My Favorites (Blues): "Feels So Good" – Junior Kimbrough
Like many who grew up listening to the popular music of the
day, and even though I was fortunate enough to get “hip” to jazz at an early
age, I wasn't exposed until later in life, to the earlier music that helped to lay the foundation
for jazz and all the popular music that is so vastly consumed nowadays.
The blues is without question the foundation of American
music. When we listen to anything that
has the moniker of being called American, what makes it distinct from any other
music in the world is the sound of the blues.
Most notably it’s the notes of the blues scale and the quintessential blues
riffs that are the giveaway. There are
many other characteristics such as raspy singing/playing, shouts, hollers,
bending notes, singing/playing out of key, call and response, signifying, and
double entendre to name a few, but some of these characteristics can be found
in musics from other cultures. What can’t
be found elsewhere is the clear melismatic delivery of the blues scale
expressed in the riffs and calls of the early blues musicians.
One of the blues musicians that I can’t stop listening to is
Junior Kimbrough. His music has a
hypnotic effect that like the vamp during a church shout will have your head
bobbing and almost catching the spirit. His
shouts and lyric delivery are perfectly placed and add a polyrhythmic effect to
the repeated bass line riff. This is the music that at his juke joint called “Junior’s
Place” in Chulahoma, Mississippi, would make the working class folks, even
after a hard day at work, get up and dance.

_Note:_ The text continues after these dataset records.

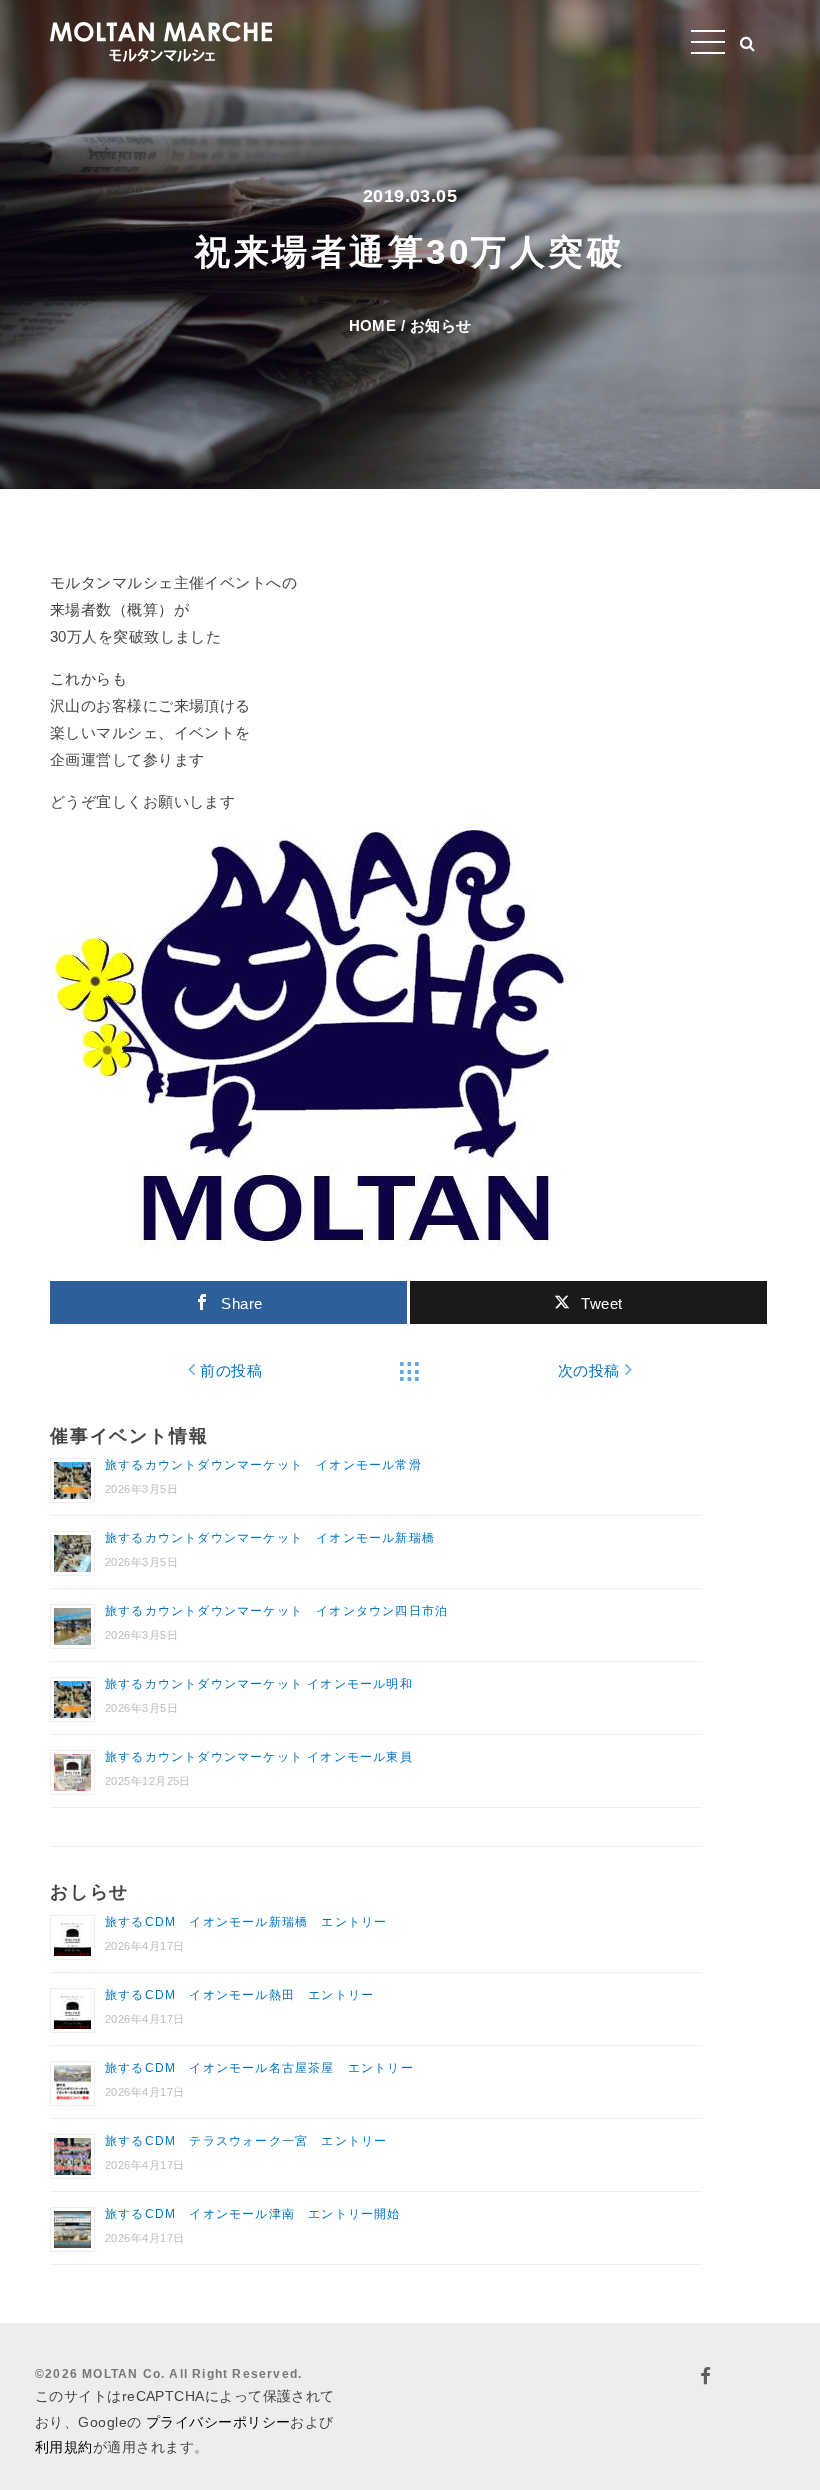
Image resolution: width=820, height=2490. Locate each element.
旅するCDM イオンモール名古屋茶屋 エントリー (259, 2068)
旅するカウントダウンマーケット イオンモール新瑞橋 (270, 1538)
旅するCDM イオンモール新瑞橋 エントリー (246, 1922)
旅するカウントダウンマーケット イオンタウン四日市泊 (276, 1611)
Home (373, 325)
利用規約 (64, 2447)
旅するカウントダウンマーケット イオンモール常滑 (263, 1465)
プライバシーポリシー (218, 2422)
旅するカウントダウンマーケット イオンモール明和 (259, 1684)
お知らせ (441, 325)
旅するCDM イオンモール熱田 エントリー (239, 1995)
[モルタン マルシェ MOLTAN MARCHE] (161, 39)
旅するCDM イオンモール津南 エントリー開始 (253, 2214)
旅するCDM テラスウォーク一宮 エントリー (246, 2141)
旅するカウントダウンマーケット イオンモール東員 (259, 1757)
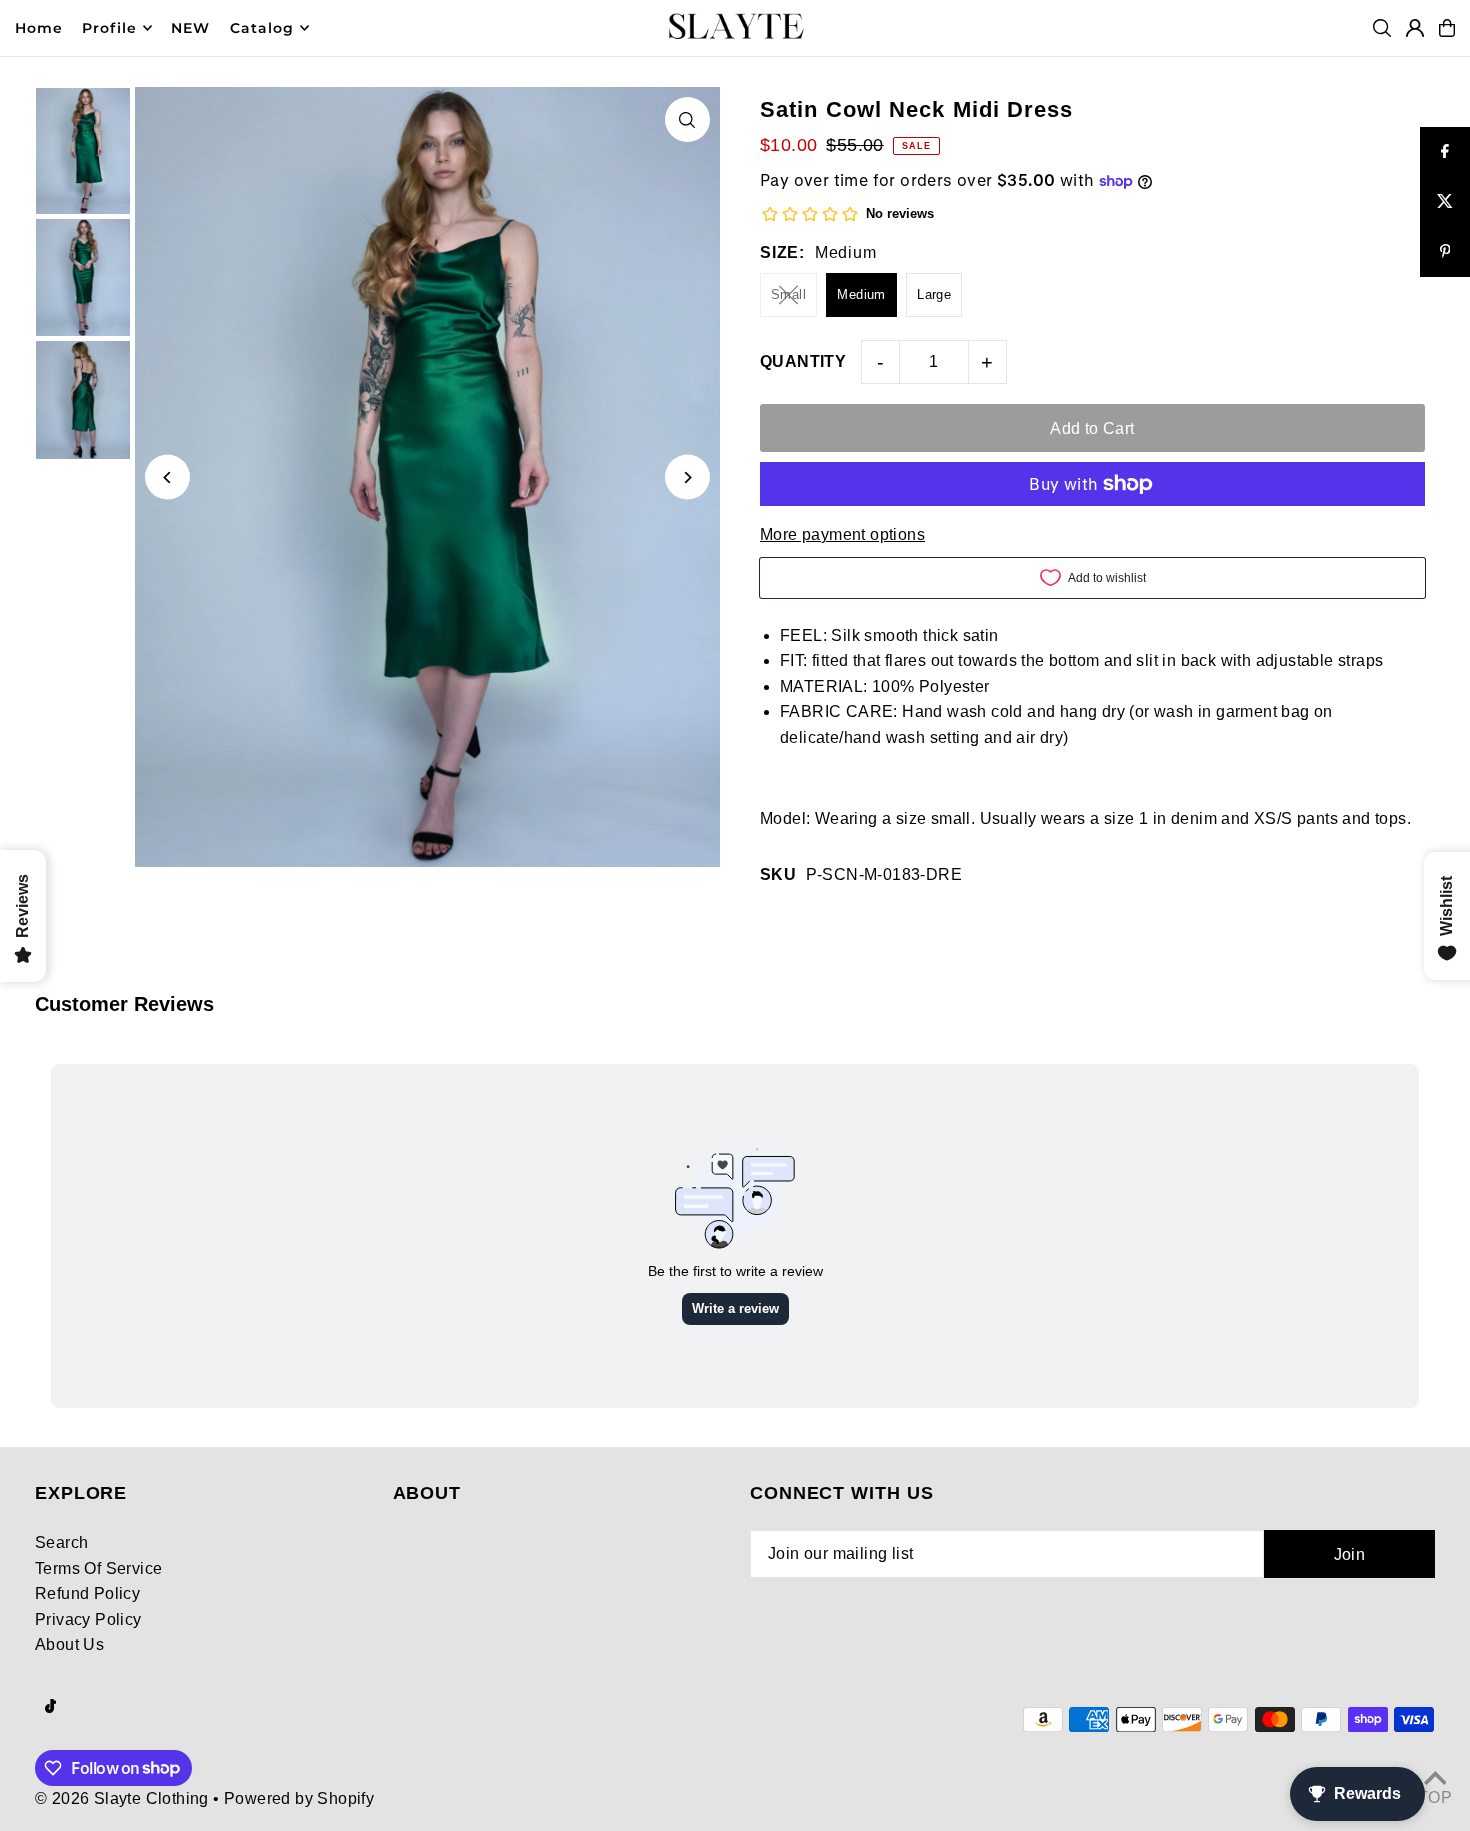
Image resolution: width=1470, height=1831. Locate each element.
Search (61, 1542)
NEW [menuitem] (190, 28)
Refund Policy (87, 1593)
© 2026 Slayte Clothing (122, 1798)
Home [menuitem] (39, 28)
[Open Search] (1382, 28)
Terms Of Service (98, 1568)
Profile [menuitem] (109, 28)
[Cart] (1447, 28)
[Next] (687, 477)
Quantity (803, 361)
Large (934, 294)
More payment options (842, 534)
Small (788, 294)
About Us (69, 1644)
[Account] (1415, 28)
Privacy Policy (88, 1619)
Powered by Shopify (299, 1798)
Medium (861, 294)
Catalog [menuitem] (262, 28)
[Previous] (167, 477)
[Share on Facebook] (1445, 152)
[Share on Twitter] (1445, 202)
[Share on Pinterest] (1445, 252)
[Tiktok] (50, 1707)
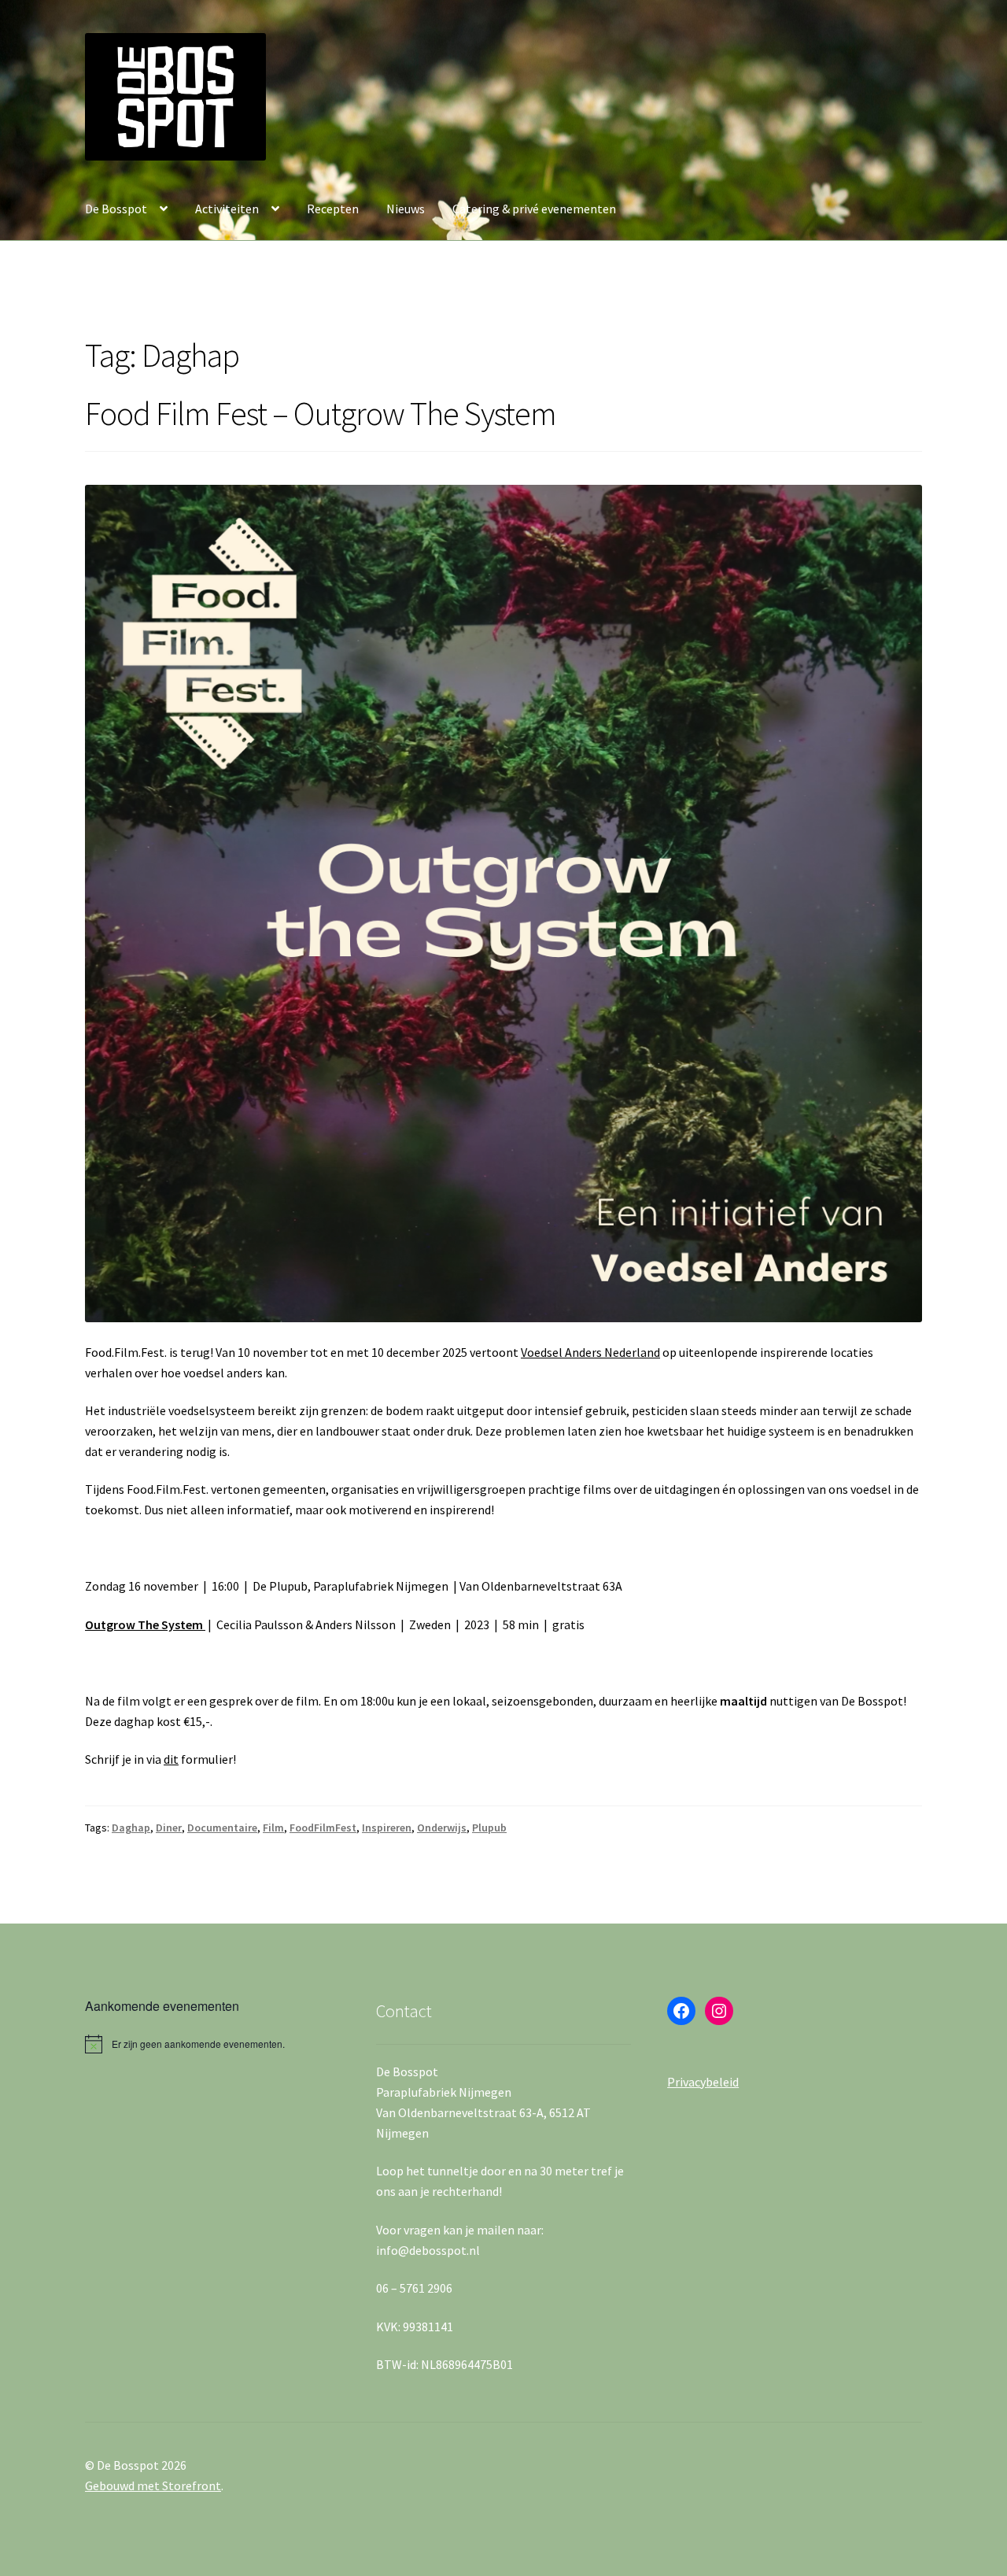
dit (171, 1759)
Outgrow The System (145, 1624)
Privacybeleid (703, 2082)
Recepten (333, 208)
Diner (169, 1827)
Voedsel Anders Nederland (590, 1352)
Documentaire (222, 1827)
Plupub (489, 1827)
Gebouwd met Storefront (153, 2485)
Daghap (131, 1827)
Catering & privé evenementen (534, 208)
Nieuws (405, 208)
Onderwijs (442, 1827)
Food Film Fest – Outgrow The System (320, 413)
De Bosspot (116, 208)
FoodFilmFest (323, 1827)
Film (273, 1827)
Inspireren (386, 1827)
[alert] (212, 2044)
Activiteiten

His music became so renowned during the end of his life that
members of U2 and The Rolling Stones came to his club to experience his music
live. Robert Palmer filmed part of a performance
at his club and I’ve posted the link here for you to get a sense of the
experience. You can also listen to one
of his tracks that I posted a link to as well.
I have to give a shout out to Mr. "Ike" Carter at 90.3 WHCJ the Savannah State University radio station for introducing me to Junior Kimbrough.